Jonathan would constantly knock me down every time I brought it up. I left school a year and a half early getting my GED instead of my HSD, because I started having anxiety issues along with panic attacks. At the time my parents thought I was just calling at for attention. Since, they don’t believe I could possibly have any kind of mental disorder even though they both have the same thing -_- either way I tried multiple times to explain it to him. He would constantly call me a drop out, and tell me that if I started college I would either get stressed out and quiet or I would simply fail out. He didn’t consider me smart what so ever. Well I have been in college for six months now and I’m sitting on a 3.6 cumulative undergraduate degree.  Something that I’m beyond proud of.

When I left Jonathan I was somewhere around 280-290lbs at my heaviest today I currently weight 210lbs and have for the last two months consecutively. My face is thinning down. I just simply feel happier and obviously healthier. I’m trying to make better decision on what and how I eat. Though, most of the weight I lost was from eating. With Jonathan eating one meal a day was too much for him. He constantly told me I ate too much, or that I should try to lose weight. Which no matter what I didn’t happen.

As you all know recently me and Nick moved into our own apartment which took us almost a year and a half to accomplished, but accomplish it we did.

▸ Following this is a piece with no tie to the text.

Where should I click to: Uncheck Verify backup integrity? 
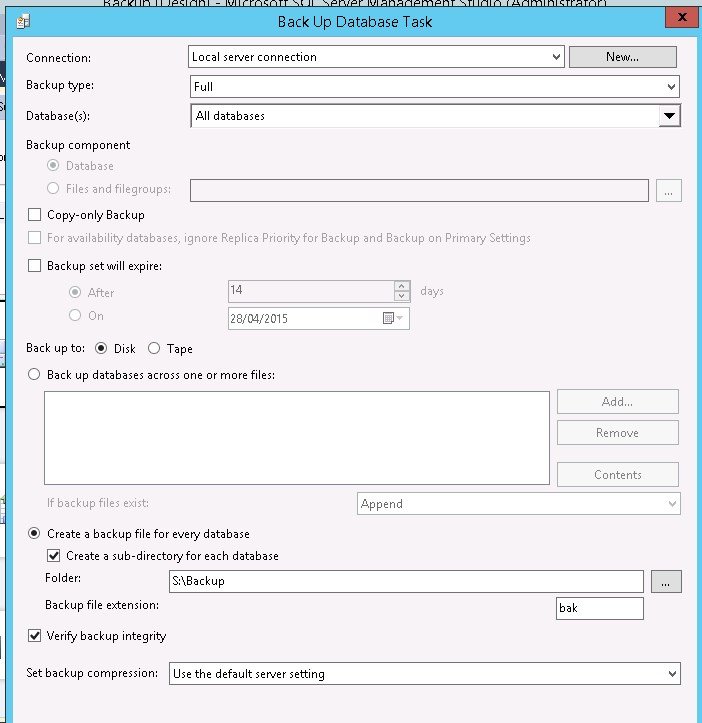tap(36, 636)
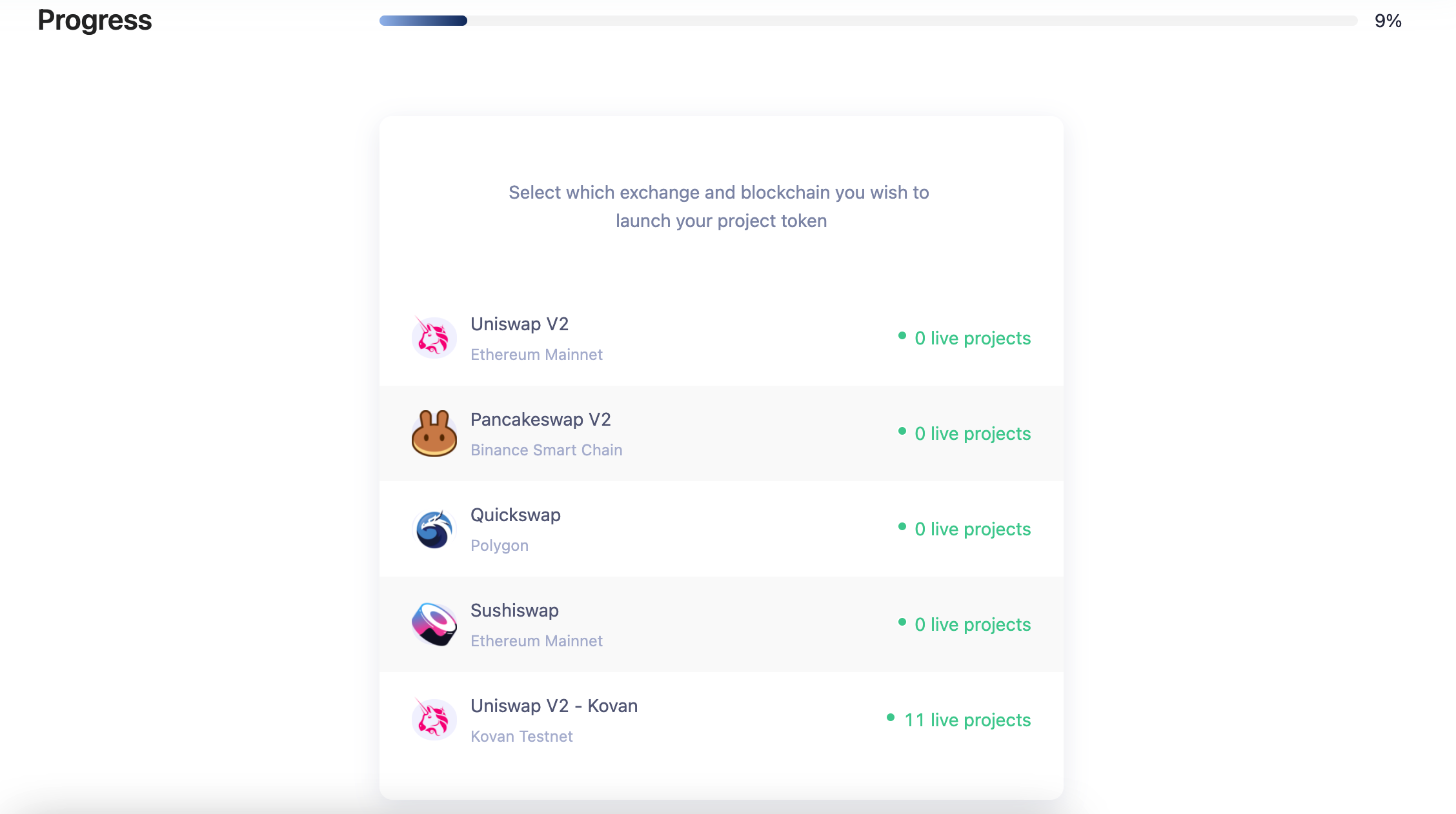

Now we have our own internet connection as well so I don’t have to be as stressed about getting my school work done. Since, I won’t have to go to McDonald’s to do it anymore. We are slowly gaining in furniture and appliances.  Right now the only things we really need is a Microwave and a big laundry hamper, but we can live without them for now.

Though, the biggest thing was while I was with him I didn’t understand how bad Jonathan was fucking with my head till I finally left him. How much mental abuse and degradation that I had been going through for all that time. Though I know now, because I’m still suffering from a lot of it. Nick has helped me with a lot of it, but I don’t know if I will ever fully recover from all of it.  My theme through my entire recovery for the last year is I will not let him have any more power over me, and it’s been helping and working amazingly.

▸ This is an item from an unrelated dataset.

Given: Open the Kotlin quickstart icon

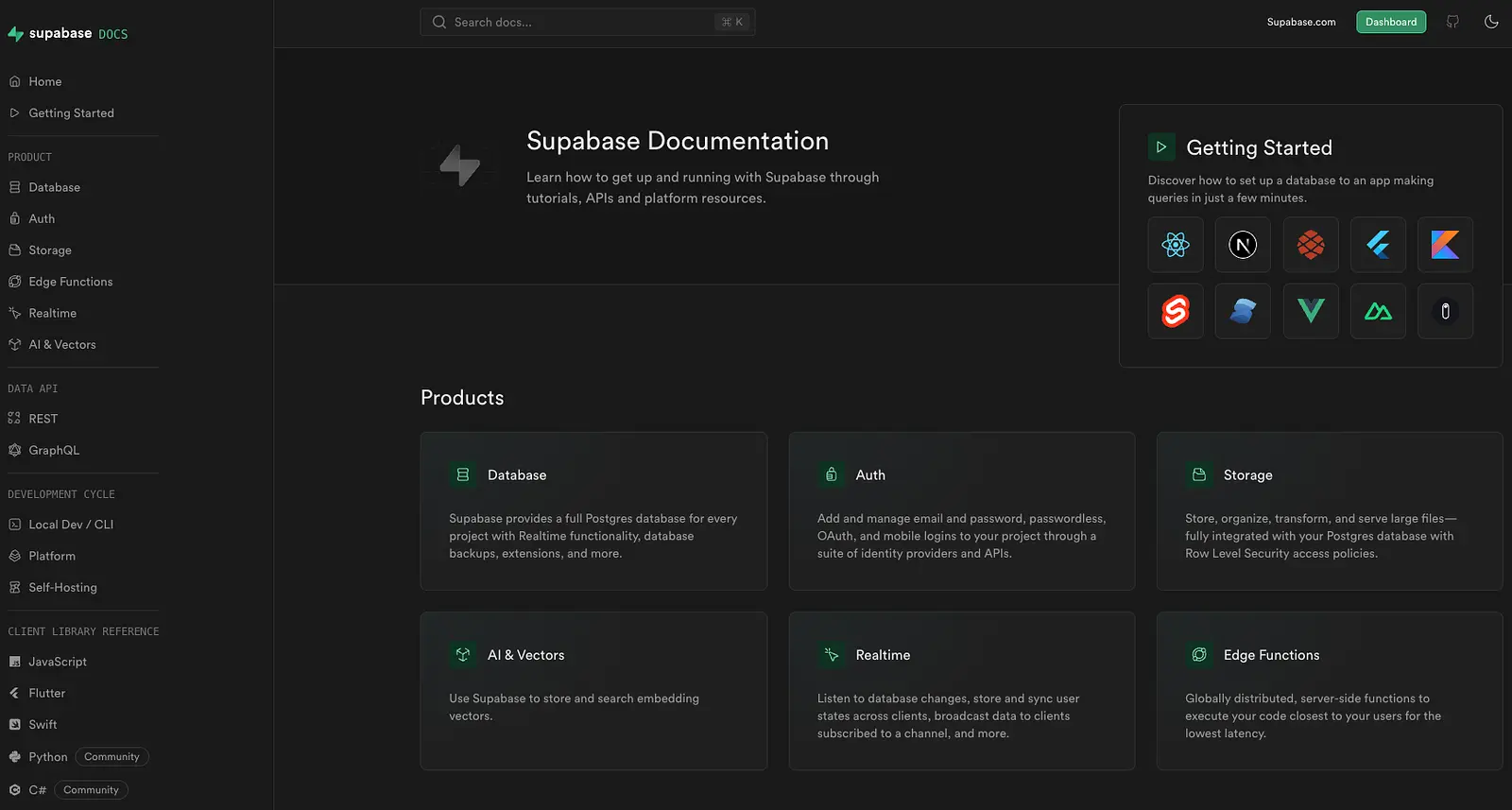Looking at the screenshot, I should click(x=1445, y=245).
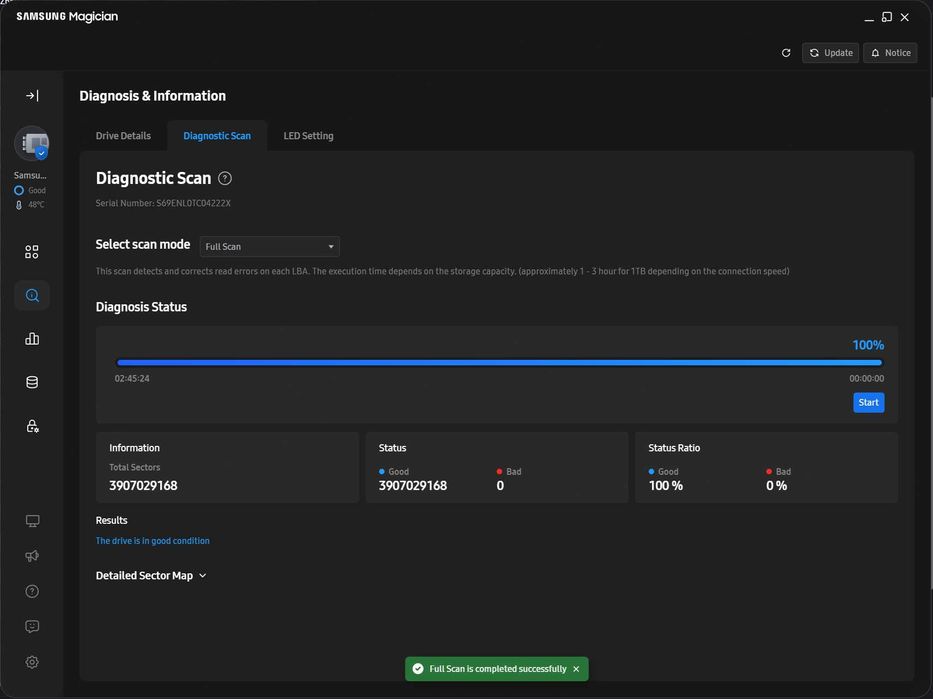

I’m learning that the money is ours and if I need something to buy it. I don’t have to ask or beg for anything anymore. I can eat without fear of us not having food and having to beg for more. I don’t have to worry about my size. I know that I’m loved now, and I don’t have to question it. I even beginning to believe that I am beautiful at least to Nick. I’ll admit to being damn cute for now. I know that Nick is okay that I’m pansexual and poly which is something I struggled with so much with Jonathan. He not only didn’t believe in it, but he would call me a freak and everything else under the sun because of it. I don’t have to deny my kinks and fetishes. Nick will never deny me sex and honestly loves to see in bliss under him.

In the next couple months when my taxes come in I will be getting myself a small car, and I will be filing for a divorce from Jonathan. This will be the critical point of my successes. Since, he told me that I would never file let alone that even if I did would he sign it. He told me that he will never let me go, and that I will have to be miserable with him forever. I don’t plan to let that happen at all, and at the soonest point that I can will be filing.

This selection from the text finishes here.